Cities skeptical about justice bill
Cities and counties, traditionally on the same side of most federal-local battles, may be facing a showdown over juvenile justice. The cities see HR 3, which would provide a block grant for state and local programs dealing with post-arrest handling of young criminals, as a Robin Hood measure that may cost them money they now get through other block grants.
The bill, which passed on a veto-proof 286-132 vote, sets up a $1.5 billion block grant, virtually all of which will go to counties. That makes sense considering that counties are responsible for the majority of the big detention facilities and, through public defender offices, handle most of the post-arrest, parole and other services offered to the poor.
Cities, on the other hand, have gotten most of the cash targeted at the Community Oriented Policing grant program set up in 1994 and the local law enforcement block grant program, created in 1996. (Money under the first is used for hiring police officers; money under the second – $530 million in the current fiscal year – is used for non-hiring purposes such as the purchase of computers and other equipment.)

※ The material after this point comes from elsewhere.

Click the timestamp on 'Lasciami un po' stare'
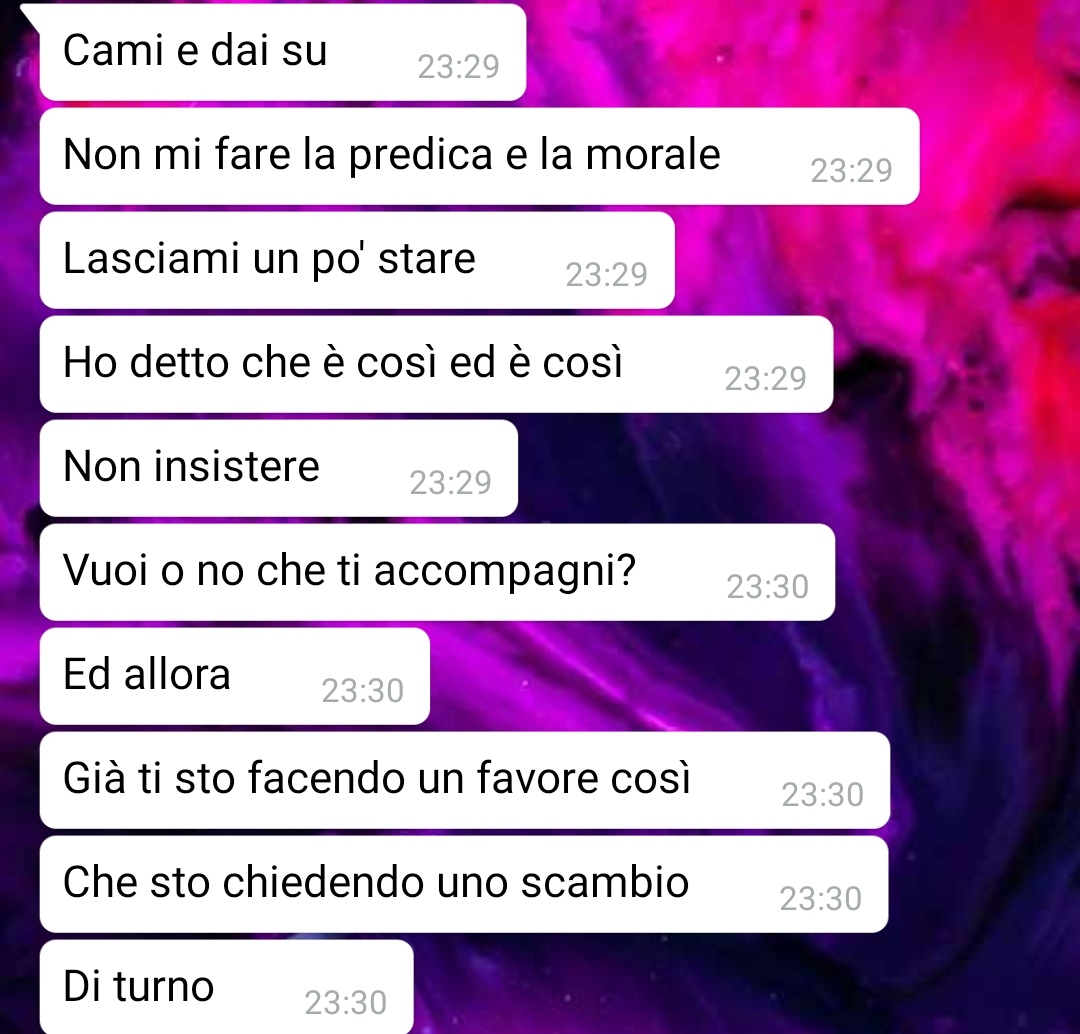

Janet Quist, senior legislative counsel at the National League of Cities, says she worries that Congress may eliminate the law enforcement block grant and use the money for the new juvenile justice block grant. That grant is already on shaky ground because it is part of the annual Justice Department appropriation and has never been itself authorized by Congress.
“We don’t like the idea of unplugging one grant program to plug in another,” Quist says. She does, however, acknowledge that Rep. Bill McCollum (R – Fla.), chairman of the House subcommittee on crime, is working with leaders of the House Appropriations Committee to ensure funding for both block grants. (McCollum had tried to slip a rider onto HR 3 that would have authorized the law enforcement block grant, but the Rules Committee ruled it out of order.)

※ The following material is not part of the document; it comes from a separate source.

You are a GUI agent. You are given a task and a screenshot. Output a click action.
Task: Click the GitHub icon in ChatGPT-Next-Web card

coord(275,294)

Rep. Harold Rogers (R – Ky.), chairman of the House appropriations subcommittee that handles the Justice Department budget, has reportedly pointed out that funding for the law enforcement block grant has a much better shot in the current deficit-cutting mode if it is indeed authorized by the House and the Senate. Consequently, the pressure is on the Senate to get an authorization for the grant, a move that would have to be endorsed by Senate Judiciary Chairman Orrin Hatch (R – Utah), who has, as yet, made no such commitment.

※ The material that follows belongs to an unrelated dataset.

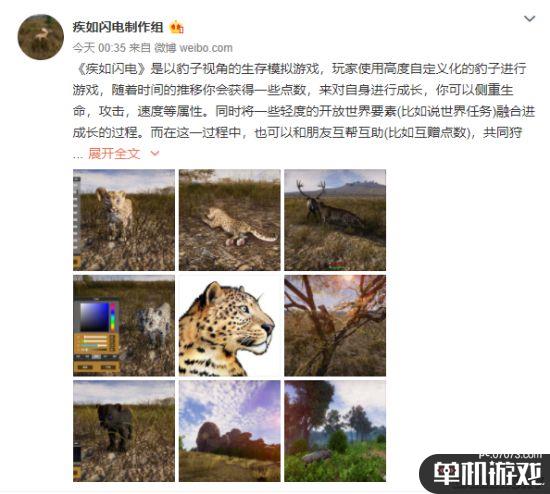Click the blue color gradient in thumbnail

point(95,317)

But the potential competition for grant money that pits cities against counties is not the only controversy surrounding HR 3. The president has argued that it “is weak on guns and walks away from crime prevention initiatives that can save a teenager from a life of crime.”
Clinton has proposed his own juvenile justice bill, introduced by New York Democrat Charles Schumer. HR 810 would require guns to have child-proof safety locks and outlaw purchases of guns by adults who had been convicted of violent crimes as juveniles. McCollum had refused to add those provisions to his bill, although he did attempt to get other HR 810 provisions included, another move blocked by the Rules Committee.
The National Association of Counties also has some problems with HR 3, particularly a provision that would force states to try 15-year-olds as adults for certain crimes. Still, the formula for distribution of the money – $500 million over three years – meets with NACo approval.
But the organization also hopes that whatever version emerges from the Senate will be an improvement over HR 3.